Regression Tests
Last updated on 2026-02-17 | Edit this page
Overview
Questions
- How can we detect changes in program outputs?
- How can snapshots make this easier?
Objectives
- Explain what regression tests are and when they’re useful
- Write a manual regression test (save output and compare later)
- Use Snaptol snapshots to simplify output/array regression testing
- Use tolerances (rtol/atol) to handle numerical outputs safely
1) Introduction
In short, a regression test asks “this test used to produce X, does it still produce X?”. This can help us detect unexpected or unwanted changes in the output of a program.
They are particularly useful,
when beginning to add tests to an existing project,
when adding unit tests to all parts of a project is not feasible,
to quickly give a good test coverage,
when it does not matter if the output is correct or not.
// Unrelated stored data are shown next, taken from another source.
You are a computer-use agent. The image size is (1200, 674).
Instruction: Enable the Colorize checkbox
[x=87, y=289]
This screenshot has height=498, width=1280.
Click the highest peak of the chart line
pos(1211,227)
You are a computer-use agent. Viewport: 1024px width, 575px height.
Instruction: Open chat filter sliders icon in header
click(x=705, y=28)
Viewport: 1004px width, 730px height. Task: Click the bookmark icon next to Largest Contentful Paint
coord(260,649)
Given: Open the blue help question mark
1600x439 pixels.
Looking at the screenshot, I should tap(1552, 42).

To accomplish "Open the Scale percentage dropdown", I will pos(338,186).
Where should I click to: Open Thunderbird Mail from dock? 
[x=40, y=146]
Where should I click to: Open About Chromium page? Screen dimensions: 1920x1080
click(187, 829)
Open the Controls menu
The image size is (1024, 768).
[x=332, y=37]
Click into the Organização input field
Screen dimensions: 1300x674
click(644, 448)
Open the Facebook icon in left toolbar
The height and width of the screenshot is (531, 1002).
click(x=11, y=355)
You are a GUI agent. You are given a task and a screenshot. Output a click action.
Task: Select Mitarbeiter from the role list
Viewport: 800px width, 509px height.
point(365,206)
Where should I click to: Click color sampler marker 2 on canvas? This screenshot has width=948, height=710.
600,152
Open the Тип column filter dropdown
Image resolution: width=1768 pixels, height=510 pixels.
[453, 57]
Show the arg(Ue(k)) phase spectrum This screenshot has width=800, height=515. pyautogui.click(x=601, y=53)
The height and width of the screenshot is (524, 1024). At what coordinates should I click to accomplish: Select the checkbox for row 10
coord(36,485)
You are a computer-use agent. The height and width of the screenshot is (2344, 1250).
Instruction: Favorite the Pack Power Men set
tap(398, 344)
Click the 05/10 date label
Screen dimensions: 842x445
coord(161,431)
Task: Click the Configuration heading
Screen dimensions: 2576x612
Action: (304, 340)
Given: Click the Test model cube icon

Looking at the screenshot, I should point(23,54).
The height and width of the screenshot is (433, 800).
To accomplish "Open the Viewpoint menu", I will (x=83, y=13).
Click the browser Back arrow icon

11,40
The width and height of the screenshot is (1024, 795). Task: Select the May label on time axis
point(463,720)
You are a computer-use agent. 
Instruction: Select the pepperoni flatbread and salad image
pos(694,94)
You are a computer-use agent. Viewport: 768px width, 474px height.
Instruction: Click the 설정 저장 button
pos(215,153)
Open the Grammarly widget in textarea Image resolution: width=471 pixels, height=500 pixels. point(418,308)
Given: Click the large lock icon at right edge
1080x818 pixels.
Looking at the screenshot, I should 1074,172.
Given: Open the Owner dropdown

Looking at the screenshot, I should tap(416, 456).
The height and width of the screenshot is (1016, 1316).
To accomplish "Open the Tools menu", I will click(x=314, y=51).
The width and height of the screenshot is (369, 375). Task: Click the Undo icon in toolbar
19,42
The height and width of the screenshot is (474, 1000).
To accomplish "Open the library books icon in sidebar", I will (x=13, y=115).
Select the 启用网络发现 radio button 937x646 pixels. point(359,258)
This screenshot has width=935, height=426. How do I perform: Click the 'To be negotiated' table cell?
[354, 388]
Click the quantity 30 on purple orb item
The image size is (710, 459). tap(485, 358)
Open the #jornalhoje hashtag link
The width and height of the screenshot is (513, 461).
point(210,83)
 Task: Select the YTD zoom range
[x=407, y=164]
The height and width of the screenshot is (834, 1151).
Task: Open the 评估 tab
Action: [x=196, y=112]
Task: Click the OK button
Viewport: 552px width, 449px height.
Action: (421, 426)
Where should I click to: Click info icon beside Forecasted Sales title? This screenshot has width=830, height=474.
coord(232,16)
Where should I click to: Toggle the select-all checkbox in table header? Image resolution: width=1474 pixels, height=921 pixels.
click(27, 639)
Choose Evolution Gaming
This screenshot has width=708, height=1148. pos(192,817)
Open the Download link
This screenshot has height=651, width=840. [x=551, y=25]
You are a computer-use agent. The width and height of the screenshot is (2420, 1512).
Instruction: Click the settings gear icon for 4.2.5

These types of tests are not a substitute for unit tests, but rather are complimentary.
2) Manual example
Let’s make a regression test in a test.py file. It is
going to utilise a “very complex” processing function to simulate the
processing of data,
PYTHON
# test.py
def very_complex_processing(data: list):
return [x ** 2 - 10 * x + 42 for x in data]
Let’s write the basic structure for a test with example input data, but for now we will simply print the output,
PYTHON
# test.py continued
def test_something():
input_data = [i for i in range(8)]
processed_data = very_complex_processing(input_data)
print(processed_data)
Let’s run pytest with reduced verbosity -q
and print the statement from the test -s,
$ pytest -qs test.py
[42, 33, 26, 21, 18, 17, 18, 21]
.
1 passed in 0.00s
We get a list of output numbers that simulate the result of a complex
function in our project. Let’s save this data at the top of our
test.py file so that we can assert that it is
always equal to the output of the processing function,
PYTHON
# test.py
SNAPSHOT_DATA = [42, 33, 26, 21, 18, 17, 18, 21]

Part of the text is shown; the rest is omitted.